■ **Extrait de page**
________________________

Selon les critiques, la journaliste prend des positions pro-israéliennes pour blanchir son islamophobie - même si son obsession du judaïsme peut sembler aussi réelle que bizarre

Katie Hopkins lors d'une manifestation en faveur de la libération de l'activiste d'extrême-droite Tommy Robinson à Londres, en Angleterre, le 11 juillet 2019 (Crédit :  Luke Dray/Getty Images/via JTA)
Katie Hopkins lors d'une manifestation en faveur de la libération de l'activiste d'extrême-droite Tommy Robinson à Londres, en Angleterre, le 11 juillet 2019 (Crédit : Luke Dray/Getty Images/via JTA)

JTA — Aux yeux de ses critiques, la journaliste britannique Katie Hopkins est moins une activiste anti-immigration qu’une islamophobe décomplexée, diabolisant l’islam pour défendre ceux qu’elle qualifie de « Britanniques blancs ».

De tels points de vue lui ont valu les critiques acerbes et le rejet des responsables de la communauté juive au Royaume-Uni.

________________________

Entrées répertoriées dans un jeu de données
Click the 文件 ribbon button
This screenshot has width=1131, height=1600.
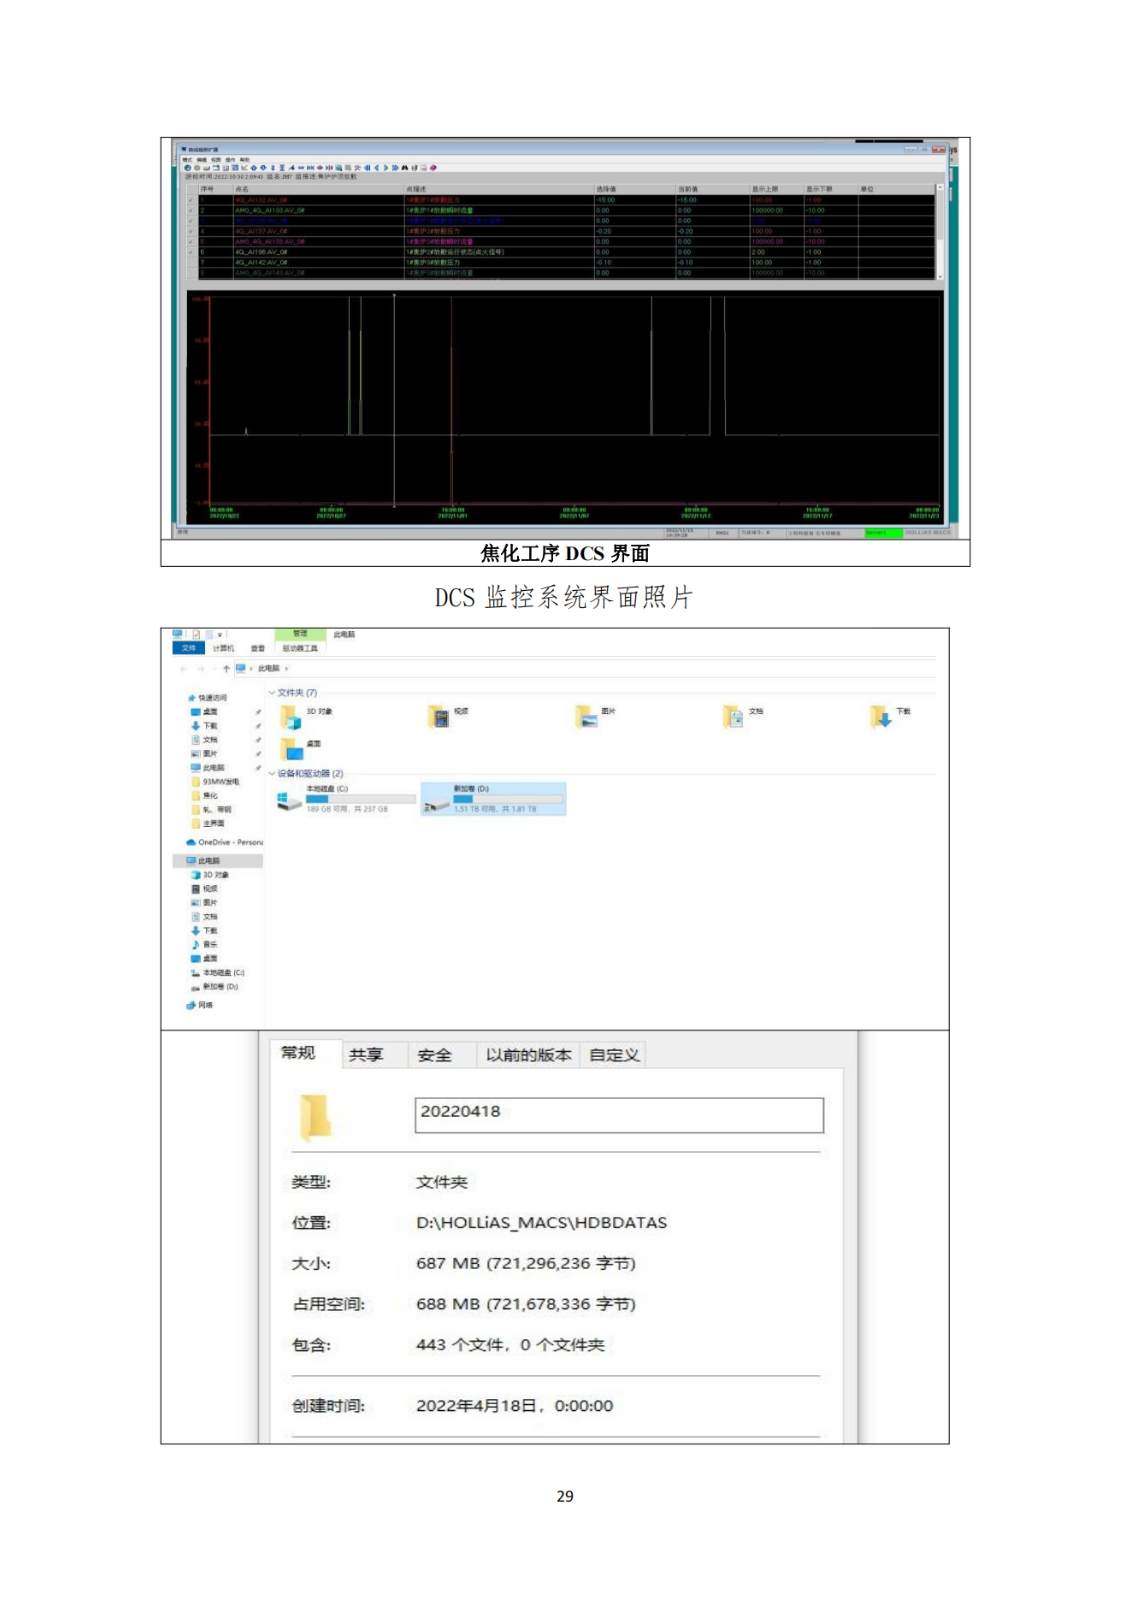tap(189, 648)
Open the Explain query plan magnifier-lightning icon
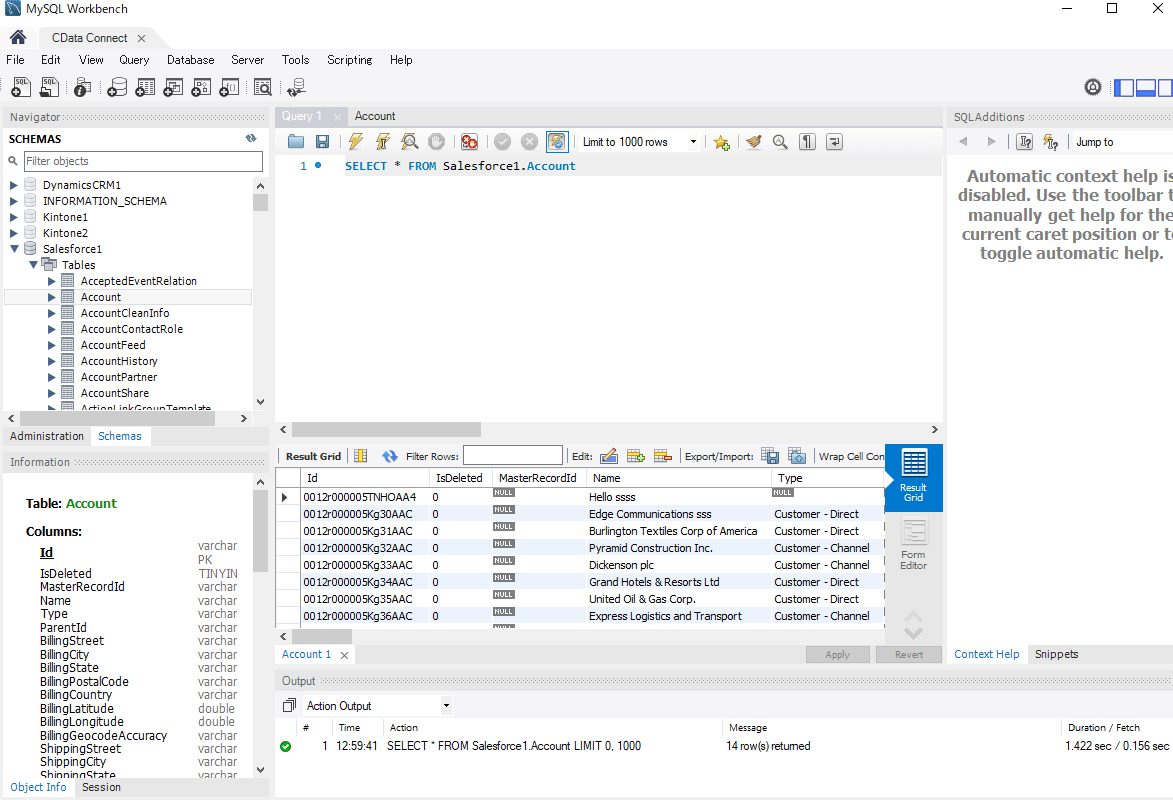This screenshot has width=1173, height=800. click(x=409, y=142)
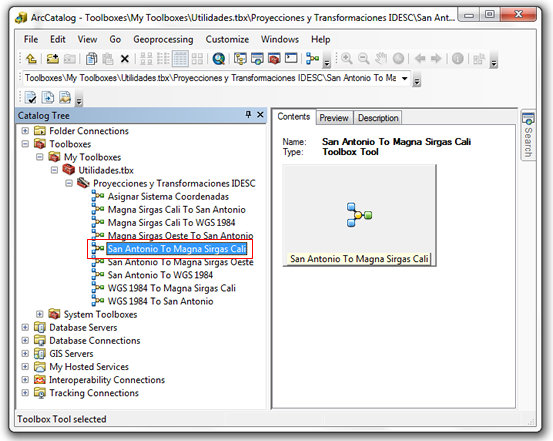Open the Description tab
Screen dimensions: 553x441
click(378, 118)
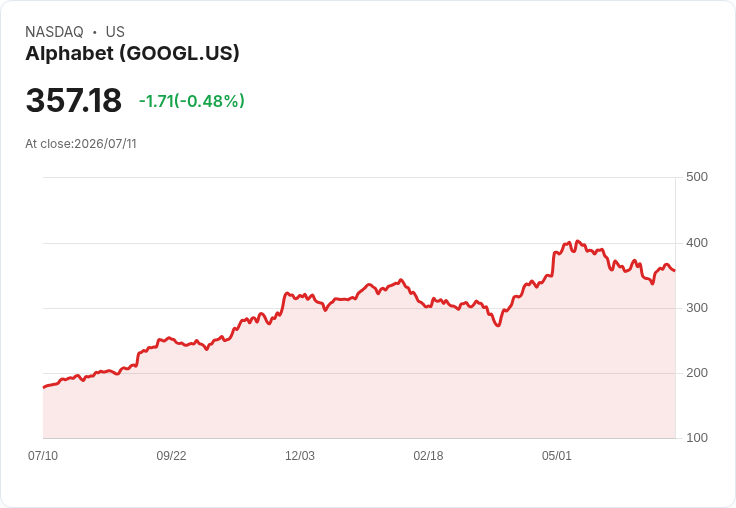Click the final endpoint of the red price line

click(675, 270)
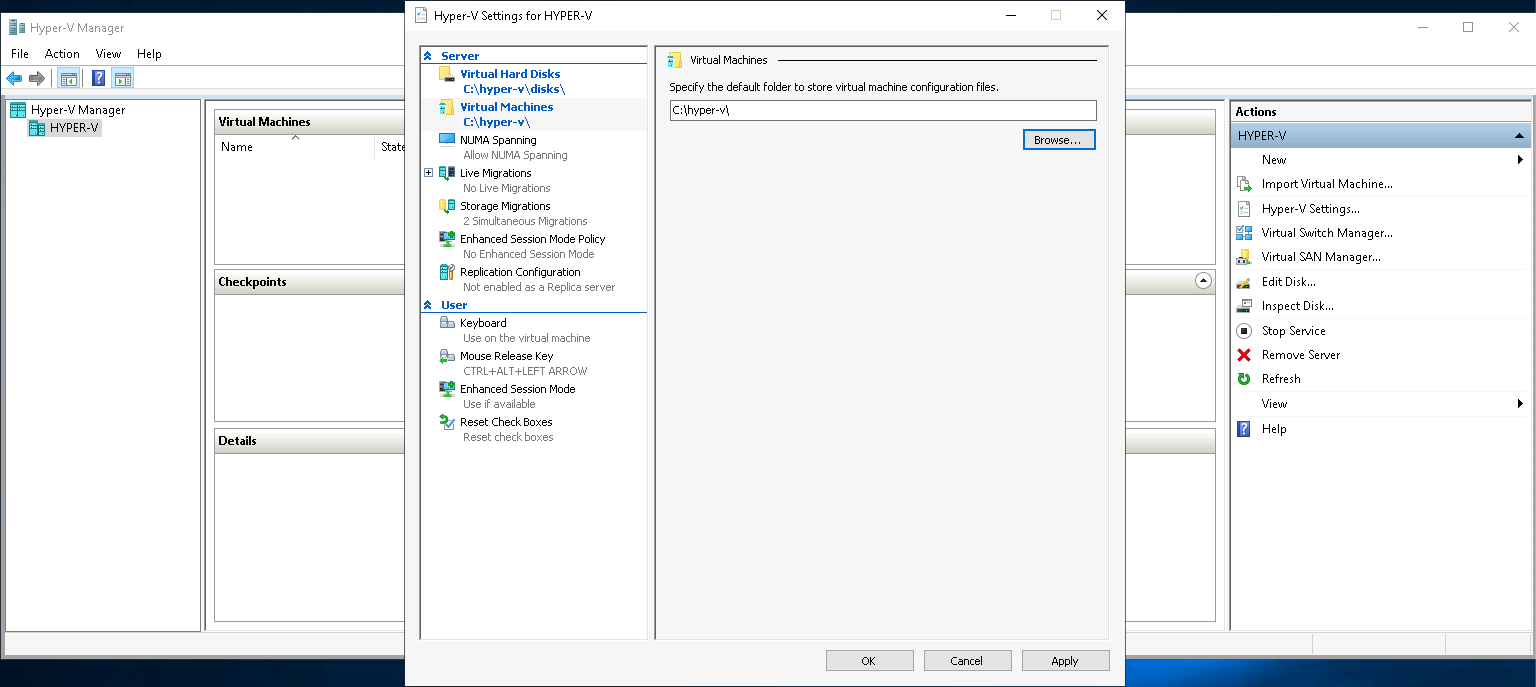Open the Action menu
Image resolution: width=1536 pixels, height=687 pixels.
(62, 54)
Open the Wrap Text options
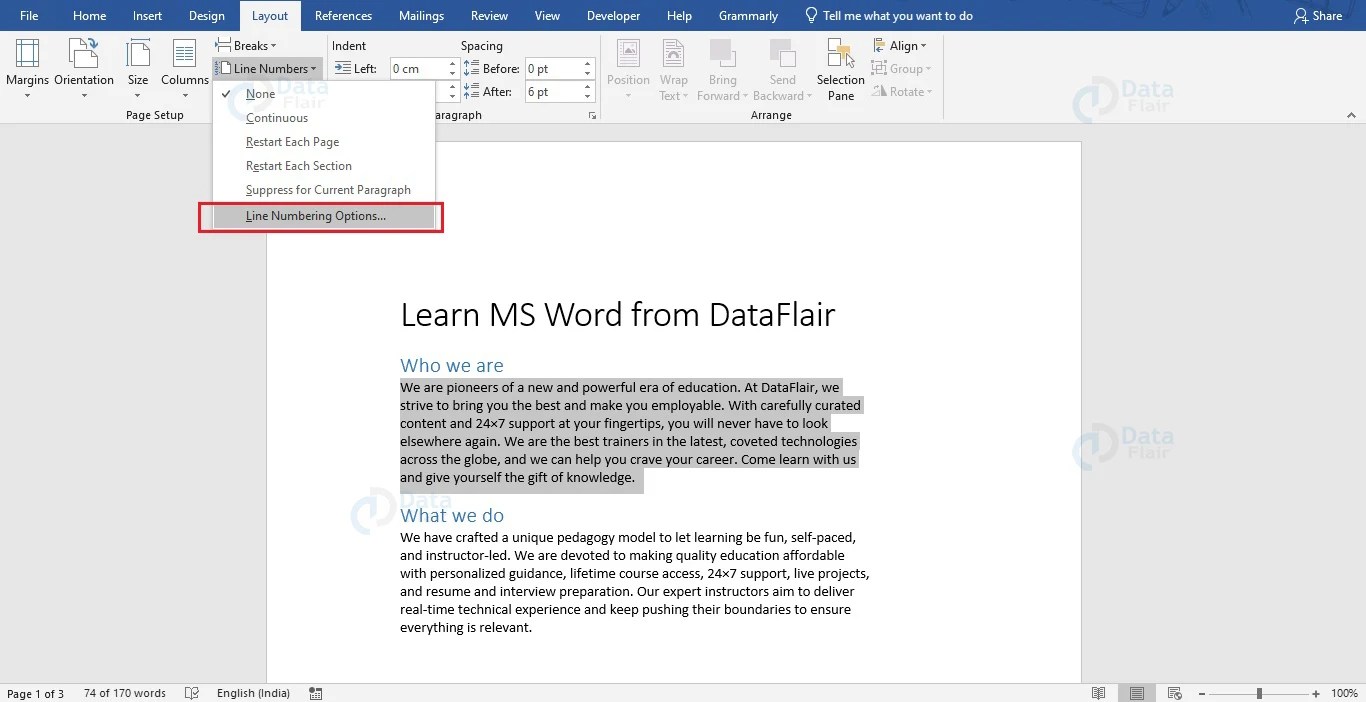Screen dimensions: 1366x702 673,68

________________________

■ **Travail à faire**
Restituez mot pour mot le passage de l'article sur Katie Hopkins compris entre « JTA — Aux yeux » et « juive au Royaume-Uni. », bornes incluses.

■ **Résultat obtenu**
JTA — Aux yeux de ses critiques, la journaliste britannique Katie Hopkins est moins une activiste anti-immigration qu’une islamophobe décomplexée, diabolisant l’islam pour défendre ceux qu’elle qualifie de « Britanniques blancs ».

De tels points de vue lui ont valu les critiques acerbes et le rejet des responsables de la communauté juive au Royaume-Uni.